Data excerpts:
------------

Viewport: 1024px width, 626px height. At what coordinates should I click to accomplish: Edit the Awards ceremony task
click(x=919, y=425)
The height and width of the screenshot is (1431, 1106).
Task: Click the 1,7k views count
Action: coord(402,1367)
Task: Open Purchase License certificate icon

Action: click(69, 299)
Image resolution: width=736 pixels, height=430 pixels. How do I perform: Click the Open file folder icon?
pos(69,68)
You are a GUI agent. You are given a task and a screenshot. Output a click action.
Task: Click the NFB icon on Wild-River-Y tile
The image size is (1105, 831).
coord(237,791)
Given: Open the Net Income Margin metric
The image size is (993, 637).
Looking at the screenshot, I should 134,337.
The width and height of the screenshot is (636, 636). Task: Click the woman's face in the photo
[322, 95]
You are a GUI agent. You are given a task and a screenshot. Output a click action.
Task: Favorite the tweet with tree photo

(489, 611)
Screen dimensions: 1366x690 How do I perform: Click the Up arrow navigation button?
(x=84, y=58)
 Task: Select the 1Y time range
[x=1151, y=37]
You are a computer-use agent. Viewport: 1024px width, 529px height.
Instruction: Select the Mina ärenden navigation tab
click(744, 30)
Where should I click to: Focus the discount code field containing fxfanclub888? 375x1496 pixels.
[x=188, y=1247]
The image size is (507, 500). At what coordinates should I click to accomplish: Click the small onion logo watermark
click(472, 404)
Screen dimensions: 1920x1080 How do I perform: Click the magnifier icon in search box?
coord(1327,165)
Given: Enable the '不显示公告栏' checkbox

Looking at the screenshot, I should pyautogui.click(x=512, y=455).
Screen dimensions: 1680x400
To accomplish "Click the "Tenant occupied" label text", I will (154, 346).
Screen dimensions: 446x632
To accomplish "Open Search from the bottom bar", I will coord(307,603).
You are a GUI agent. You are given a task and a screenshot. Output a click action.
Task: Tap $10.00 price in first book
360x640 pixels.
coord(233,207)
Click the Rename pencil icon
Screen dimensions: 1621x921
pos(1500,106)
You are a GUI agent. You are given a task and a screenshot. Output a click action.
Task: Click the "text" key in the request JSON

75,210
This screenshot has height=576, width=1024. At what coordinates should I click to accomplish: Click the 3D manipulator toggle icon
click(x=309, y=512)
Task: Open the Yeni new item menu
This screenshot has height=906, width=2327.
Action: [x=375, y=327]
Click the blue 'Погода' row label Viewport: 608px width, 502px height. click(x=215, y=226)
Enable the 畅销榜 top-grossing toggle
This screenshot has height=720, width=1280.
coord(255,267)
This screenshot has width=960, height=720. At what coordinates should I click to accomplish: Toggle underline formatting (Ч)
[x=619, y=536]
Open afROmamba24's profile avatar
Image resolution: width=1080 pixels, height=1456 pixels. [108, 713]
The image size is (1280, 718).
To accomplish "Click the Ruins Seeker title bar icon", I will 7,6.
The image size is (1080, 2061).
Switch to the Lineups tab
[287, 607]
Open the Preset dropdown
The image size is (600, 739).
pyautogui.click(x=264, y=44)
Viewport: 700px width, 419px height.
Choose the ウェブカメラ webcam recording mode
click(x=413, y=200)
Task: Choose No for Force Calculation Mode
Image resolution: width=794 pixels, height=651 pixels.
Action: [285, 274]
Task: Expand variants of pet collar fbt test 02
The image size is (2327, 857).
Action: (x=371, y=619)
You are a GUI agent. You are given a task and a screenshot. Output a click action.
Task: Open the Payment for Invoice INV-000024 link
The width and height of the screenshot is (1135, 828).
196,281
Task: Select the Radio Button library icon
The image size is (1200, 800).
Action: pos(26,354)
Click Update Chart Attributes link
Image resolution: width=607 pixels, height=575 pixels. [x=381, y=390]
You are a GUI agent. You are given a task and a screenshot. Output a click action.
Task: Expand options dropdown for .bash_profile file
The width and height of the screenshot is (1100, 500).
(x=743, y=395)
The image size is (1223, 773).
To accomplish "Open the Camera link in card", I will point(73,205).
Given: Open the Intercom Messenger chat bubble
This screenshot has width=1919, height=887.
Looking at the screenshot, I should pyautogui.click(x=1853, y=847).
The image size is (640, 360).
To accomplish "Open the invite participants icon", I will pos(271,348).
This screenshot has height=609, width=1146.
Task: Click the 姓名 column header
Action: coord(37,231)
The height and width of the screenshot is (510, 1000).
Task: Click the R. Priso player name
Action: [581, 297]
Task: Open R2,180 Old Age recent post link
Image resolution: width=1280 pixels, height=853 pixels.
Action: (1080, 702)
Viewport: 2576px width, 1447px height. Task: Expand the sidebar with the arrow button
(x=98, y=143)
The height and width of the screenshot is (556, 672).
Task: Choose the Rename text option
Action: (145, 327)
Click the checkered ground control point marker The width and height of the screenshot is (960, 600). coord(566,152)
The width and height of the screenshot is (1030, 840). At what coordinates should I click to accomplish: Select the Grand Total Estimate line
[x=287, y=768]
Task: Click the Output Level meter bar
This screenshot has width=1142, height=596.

------------

Work required:
Make a list of all lines in the data that contain "dropdown".

Your response:
Open the Preset dropdown
Task: Expand options dropdown for .bash_profile file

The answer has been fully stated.